Don’t throw clean water out
December 17, 2010 · Updated 11:22 AM
I have been reading about the proposed clean water utility tax and must urge those who oppose all new taxes, please, don’t throw the baby out with the bath water. This step has been years in the making, carefully created by respected members of our community who have served as volunteers on the Water Resource Advisory Board. It’s been supported by commissions Mac McDowell, Mike Shelton and Bill Byrd in 2005 to our present commissions. State and Island County health officials monitor our waters in key locations and find them straining under the pressure of population growth. Volunteer groups like Beach Watchers with retired WSU Professor Abdel-Monem have also been testing our waters and the results are alarming. Leaking septic systems, pet waste, fertilizers, pesticides, automotive fluids and other toxins all contribute to polluted ground and storm water. The Puget Sound Partnership states that storm water is the leading cause of pollution in Puget Sound.

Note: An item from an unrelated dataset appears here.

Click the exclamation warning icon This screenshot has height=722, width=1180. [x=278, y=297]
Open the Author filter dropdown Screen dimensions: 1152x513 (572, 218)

Water is, hands down, our most valuable resource. It falls for free from the sky, it surrounds us on all sides, so it’s easy to take it for granted. But the emphasis here is on clean water, something we cannot live without. The plan being proposed would eliminate the unpopular septic system inspection fees and incorporate that into the plan. The clean water utility plan will help prevent pollution, restore our surface water, as well as help purify our storm water before it reaches our shores where it could compromise human health and the health of shellfish habitat. Our commercial and our recreational shellfish beds need protection. The clean water utility tax will provide us with a comprehensive and cost effective, long-term plan that is required by state law. The state departments of Health and Ecology, the Clean Water Act, Growth Management Act and the Watershed Management Act all require counties to develop a plan to protect our water resources, or the state will do it for us. Wouldn’t you rather have the locals in charge?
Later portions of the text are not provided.